Development of a 44 K custom oligo microarray using 454 pyrosequencing data for large-scale gene expression analysis of Camellia sinensis

• We developed the first 4 × 44 K custom oligonucleotide-based microarray, in which the probes were designed based on the unigene sequences from RNA-seq.
• We firstly analyzed the global gene expression among different tea cultivars by combining RNA-seq with custom oligonucleotide microarrays.
• Candidate genes related to higher amino acid content in tea plant were isolated by differential gene expression analysis of microarray data.

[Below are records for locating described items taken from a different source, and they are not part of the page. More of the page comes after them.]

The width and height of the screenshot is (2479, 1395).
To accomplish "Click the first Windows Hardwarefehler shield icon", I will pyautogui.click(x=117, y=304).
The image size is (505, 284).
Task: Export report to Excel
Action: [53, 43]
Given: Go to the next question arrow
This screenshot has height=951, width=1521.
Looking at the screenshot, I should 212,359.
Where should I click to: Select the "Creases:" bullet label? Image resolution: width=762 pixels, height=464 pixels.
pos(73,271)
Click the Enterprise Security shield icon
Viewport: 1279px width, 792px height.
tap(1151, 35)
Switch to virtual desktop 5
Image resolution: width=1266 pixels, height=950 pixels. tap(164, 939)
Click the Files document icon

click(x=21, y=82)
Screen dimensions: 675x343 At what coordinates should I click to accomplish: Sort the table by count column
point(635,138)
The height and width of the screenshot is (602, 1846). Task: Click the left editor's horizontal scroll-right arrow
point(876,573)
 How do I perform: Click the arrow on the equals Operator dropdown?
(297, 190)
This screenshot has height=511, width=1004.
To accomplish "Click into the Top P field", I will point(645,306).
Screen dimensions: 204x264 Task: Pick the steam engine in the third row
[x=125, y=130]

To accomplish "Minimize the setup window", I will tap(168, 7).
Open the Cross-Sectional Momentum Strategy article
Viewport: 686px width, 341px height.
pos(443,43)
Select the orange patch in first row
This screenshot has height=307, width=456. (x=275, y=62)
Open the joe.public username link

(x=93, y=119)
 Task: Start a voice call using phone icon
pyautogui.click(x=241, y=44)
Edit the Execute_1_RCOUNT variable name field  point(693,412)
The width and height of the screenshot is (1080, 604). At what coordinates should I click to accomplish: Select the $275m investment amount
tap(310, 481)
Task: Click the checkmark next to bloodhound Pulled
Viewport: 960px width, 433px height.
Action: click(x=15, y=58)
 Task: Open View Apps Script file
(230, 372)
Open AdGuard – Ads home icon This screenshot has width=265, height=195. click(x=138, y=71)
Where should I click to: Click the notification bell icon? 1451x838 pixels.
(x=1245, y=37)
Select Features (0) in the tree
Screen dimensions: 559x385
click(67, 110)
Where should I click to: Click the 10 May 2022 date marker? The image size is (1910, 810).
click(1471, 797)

Tea plant (Camellia sinensis (L.) O. Kuntze) is an economically important woody crop with a currently unsequenced full genome, which limits the ability to perform functional genome studies. Next-generation Sequencing (NGS) technologies, such as RNA sequencing (RNA-seq), provide a powerful approach for quantifying the transcriptome. In this study, RNA-seq was conducted using the Roche 454 platform in tea new shoots, generating 612,014 high-quality reads with an average sequence length of 343 base pairs. After the de novo assembly, 60,479 unigenes consisting of 32,384 contigs and 28,095 singletons were detected, including 10,141 novel genes which showed no homology with reported Camellia sinensis sequences. To investigate the large-scale gene expression in different tea plant clones, a custom oligonucleotide microarray was developed using sequences from the RNA-seq study to design the probes because a commercial array is unavailable for the tea plant. A 4 × 44 K 60-mer oligo microarray consisting of 43,833 probes covering 42,440 unigene sequences and 1417 positive and negative Agilent control sequences was designed and used to analyze the expression profiles of four tea plant clones. The microarray data demonstrated that the dataset can be used for typical analyses, including principal component analysis (PCA) and differential gene expression analysis. The PCA showed that the four genotypes were differentiated from each other with good biological repeatability. To investigate the mechanism of higher amino acid content in ‘Zhongcha 108’, ‘Zhonghuang 1’ and ‘Zhonghuang 2’, genes involved in amino acid metabolism were analyzed and significant differential expression of a number of these genes was seen in the three cultivars compared to ‘Longjing 43’. Twenty differentially expressed genes were validated by qRT-PCR, and the qRT-PCR results displayed a similar tendency in variation as the microarray results. We have developed a tea plant oligonucleotide microarray that can be used to analyze gene expression in the shoots of different tea plant clones without prior sequence knowledge. The combination of RNA-seq and custom microarray design was shown to be a powerful method for identifying differential expression genes among different tea cultivars.